Pictures are made up of little dots called pixels. The picture is made with enough of them together arranged horizontally and vertically.
If you get close to an image or use a magnifier you'll see them.
The picture of the left gives you the example on how you could see an image with a magnifier glass and depending on your distance to the image you'll see it clearer.
The same happens with the size. Depending on how big you want your picture, you will need a picture with more Megapixels, therefore if you want a 2.1" x 1.6" picture, you don't need a camera able to take 24 Megapixels or something like that.
Final Print Size Megapixels Image Size on Monitor
2.1" x 1.6" 0.3 640 x 480
4.25" x 3.2" 1.2 1280 x 960
5.3" x 4" 2.0 1600 x 1200
6.8" x 5.1" 3.0 2048 x 1536
10" x 6.5" 5.3 3008 x 1960
10.25" x 6.8" 6.3 3088 x 2056
13.5" x 9" 11.1 4064 x 2704
Here is what we name resolution, which refers to the size of the image that your camera will produce, so if you have e.g. a 2.0 Megapixels camera and you print a picture as a poster, then you will get a print with a lot of big dots as on the left picture showed above.

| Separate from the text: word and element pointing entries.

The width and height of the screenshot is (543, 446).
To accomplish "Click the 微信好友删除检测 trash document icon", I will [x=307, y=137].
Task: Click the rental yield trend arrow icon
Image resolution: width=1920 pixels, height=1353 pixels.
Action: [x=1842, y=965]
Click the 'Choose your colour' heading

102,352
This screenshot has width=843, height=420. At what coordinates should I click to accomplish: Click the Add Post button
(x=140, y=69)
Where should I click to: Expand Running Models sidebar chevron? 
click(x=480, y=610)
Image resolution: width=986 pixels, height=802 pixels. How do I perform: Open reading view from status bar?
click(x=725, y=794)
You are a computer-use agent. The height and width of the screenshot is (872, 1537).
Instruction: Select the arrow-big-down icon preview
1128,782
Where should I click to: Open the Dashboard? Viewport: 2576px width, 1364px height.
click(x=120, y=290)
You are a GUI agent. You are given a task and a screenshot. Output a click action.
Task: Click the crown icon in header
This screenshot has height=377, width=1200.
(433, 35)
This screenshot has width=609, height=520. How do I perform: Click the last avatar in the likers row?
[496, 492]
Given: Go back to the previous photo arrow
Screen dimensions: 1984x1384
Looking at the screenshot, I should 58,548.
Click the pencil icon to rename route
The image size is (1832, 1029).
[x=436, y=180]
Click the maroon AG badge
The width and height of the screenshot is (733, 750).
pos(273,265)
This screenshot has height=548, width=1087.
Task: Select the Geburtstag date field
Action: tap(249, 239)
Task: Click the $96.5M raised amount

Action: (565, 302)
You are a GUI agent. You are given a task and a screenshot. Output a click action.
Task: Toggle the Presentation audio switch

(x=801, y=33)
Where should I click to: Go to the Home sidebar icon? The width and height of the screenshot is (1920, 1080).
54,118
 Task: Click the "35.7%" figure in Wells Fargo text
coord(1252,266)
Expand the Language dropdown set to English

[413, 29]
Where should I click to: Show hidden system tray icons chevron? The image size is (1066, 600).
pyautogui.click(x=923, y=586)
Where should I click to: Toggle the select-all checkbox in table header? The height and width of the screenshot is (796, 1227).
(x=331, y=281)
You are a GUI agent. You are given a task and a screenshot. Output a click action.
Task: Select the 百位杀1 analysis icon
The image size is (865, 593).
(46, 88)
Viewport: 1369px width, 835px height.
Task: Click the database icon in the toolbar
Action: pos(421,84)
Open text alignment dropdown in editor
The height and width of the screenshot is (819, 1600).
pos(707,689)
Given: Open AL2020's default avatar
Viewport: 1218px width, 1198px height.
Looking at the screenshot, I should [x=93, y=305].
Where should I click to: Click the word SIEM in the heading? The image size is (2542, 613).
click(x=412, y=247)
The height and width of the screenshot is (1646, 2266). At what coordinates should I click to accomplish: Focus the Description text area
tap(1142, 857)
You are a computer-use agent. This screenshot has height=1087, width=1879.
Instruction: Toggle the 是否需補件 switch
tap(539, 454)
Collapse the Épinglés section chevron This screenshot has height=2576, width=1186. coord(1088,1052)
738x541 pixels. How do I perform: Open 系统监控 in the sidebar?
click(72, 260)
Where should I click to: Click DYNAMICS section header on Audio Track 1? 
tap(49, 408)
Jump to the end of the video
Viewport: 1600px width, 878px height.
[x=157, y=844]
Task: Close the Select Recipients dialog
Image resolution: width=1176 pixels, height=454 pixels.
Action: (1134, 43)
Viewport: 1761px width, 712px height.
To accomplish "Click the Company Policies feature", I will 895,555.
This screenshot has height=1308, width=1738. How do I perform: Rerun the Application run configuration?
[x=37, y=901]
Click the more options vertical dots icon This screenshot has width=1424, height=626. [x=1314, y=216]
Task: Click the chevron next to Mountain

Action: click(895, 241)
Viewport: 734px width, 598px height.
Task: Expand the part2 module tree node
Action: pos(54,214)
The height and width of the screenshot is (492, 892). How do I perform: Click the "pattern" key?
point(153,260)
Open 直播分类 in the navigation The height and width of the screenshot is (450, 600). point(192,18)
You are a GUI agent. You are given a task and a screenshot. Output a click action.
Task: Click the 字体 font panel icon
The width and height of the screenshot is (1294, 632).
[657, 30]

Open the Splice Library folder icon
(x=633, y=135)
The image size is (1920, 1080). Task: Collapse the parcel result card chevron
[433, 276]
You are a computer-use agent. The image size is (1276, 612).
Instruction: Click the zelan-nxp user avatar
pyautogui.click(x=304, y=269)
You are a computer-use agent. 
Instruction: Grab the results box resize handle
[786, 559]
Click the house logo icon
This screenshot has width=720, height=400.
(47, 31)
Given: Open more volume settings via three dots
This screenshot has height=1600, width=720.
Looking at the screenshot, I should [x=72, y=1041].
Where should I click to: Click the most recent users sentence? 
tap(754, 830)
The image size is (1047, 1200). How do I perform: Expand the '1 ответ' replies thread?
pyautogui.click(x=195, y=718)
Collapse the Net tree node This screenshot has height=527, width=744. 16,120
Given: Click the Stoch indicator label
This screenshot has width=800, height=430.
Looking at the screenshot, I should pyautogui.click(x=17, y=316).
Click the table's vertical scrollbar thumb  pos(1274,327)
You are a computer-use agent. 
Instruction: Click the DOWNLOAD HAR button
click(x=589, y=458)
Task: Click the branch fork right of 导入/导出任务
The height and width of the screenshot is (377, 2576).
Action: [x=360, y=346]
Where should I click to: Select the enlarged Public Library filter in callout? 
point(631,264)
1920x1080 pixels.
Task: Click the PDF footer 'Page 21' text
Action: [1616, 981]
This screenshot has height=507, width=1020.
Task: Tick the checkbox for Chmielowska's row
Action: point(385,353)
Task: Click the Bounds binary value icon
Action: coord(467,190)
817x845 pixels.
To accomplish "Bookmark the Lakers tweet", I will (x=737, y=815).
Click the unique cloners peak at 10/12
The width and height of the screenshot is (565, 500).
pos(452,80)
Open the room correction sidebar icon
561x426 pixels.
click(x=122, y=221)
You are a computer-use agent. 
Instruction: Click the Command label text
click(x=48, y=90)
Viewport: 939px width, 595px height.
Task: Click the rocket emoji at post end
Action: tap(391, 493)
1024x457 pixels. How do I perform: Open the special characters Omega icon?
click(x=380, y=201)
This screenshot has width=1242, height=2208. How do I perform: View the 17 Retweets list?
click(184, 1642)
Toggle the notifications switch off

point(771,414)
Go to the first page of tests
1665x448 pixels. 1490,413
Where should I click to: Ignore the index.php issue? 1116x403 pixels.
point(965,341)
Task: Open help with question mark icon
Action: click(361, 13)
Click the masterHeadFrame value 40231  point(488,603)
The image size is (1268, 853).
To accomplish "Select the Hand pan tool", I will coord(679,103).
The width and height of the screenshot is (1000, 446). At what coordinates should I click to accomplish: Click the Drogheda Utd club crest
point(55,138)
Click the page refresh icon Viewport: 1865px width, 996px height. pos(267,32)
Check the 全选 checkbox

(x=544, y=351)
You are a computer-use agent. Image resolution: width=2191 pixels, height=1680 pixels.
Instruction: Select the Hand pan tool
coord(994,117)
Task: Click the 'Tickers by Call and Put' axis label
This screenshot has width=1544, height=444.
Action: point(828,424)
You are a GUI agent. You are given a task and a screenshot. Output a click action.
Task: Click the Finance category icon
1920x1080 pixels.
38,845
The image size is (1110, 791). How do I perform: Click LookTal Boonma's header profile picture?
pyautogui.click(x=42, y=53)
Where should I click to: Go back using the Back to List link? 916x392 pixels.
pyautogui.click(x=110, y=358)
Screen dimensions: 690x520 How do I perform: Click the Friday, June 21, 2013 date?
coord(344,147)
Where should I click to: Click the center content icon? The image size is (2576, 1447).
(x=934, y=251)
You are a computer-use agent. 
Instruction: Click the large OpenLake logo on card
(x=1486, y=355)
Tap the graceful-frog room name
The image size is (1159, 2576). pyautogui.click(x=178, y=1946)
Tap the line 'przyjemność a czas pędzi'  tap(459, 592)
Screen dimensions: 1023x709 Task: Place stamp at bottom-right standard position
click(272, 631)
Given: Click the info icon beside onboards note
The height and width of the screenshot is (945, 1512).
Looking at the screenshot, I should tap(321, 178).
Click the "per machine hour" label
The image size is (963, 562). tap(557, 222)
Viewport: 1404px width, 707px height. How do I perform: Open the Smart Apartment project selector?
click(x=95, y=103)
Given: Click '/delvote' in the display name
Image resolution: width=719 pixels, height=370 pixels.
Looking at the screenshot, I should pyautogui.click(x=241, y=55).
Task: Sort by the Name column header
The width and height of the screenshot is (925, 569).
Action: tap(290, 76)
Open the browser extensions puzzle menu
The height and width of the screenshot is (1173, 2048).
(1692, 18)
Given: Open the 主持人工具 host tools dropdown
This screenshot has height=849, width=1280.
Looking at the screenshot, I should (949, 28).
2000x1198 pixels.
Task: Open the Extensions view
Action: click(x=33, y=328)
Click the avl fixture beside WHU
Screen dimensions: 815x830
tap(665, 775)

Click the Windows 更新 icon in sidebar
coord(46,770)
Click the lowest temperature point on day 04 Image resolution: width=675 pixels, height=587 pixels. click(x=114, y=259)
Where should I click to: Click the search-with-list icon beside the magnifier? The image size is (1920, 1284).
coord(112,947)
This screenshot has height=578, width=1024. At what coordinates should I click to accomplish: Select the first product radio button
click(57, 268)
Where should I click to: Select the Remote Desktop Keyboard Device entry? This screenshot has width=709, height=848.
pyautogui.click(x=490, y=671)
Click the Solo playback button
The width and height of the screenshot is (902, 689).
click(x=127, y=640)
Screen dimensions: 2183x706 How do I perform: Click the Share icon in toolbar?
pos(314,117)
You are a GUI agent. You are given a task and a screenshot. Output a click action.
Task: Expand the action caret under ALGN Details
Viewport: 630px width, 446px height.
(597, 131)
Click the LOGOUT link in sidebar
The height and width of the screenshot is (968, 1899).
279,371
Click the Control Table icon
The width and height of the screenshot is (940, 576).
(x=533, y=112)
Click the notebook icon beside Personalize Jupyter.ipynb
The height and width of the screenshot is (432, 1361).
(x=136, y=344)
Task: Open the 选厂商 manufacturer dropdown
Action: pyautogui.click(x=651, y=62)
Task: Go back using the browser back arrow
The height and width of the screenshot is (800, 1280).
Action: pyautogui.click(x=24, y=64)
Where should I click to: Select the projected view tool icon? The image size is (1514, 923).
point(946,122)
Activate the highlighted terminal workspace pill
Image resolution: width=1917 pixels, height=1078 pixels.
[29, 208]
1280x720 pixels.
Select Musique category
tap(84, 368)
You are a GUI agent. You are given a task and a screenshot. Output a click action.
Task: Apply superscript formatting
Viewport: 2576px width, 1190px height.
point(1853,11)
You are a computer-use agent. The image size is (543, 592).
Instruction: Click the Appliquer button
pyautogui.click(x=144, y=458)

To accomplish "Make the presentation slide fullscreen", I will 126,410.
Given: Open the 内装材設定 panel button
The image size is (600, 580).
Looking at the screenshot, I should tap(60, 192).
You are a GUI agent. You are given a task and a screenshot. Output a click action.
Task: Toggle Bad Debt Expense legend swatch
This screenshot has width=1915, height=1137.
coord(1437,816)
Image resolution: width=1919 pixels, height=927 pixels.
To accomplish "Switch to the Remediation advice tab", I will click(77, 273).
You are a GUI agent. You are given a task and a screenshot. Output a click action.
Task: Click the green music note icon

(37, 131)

To figure out the amount of megapixels that will give you, you multiply the dimensions.
For example:
1600 x 1200 = 1.92 million pixels or 1.92 Megapixels. This would commonly be rounded up and referred to as a 2 megapixel camera.
As this amount goes higher, you will notice a much sharper image, so then....more pixels don't mean better quality, everything depends on the size and the distance.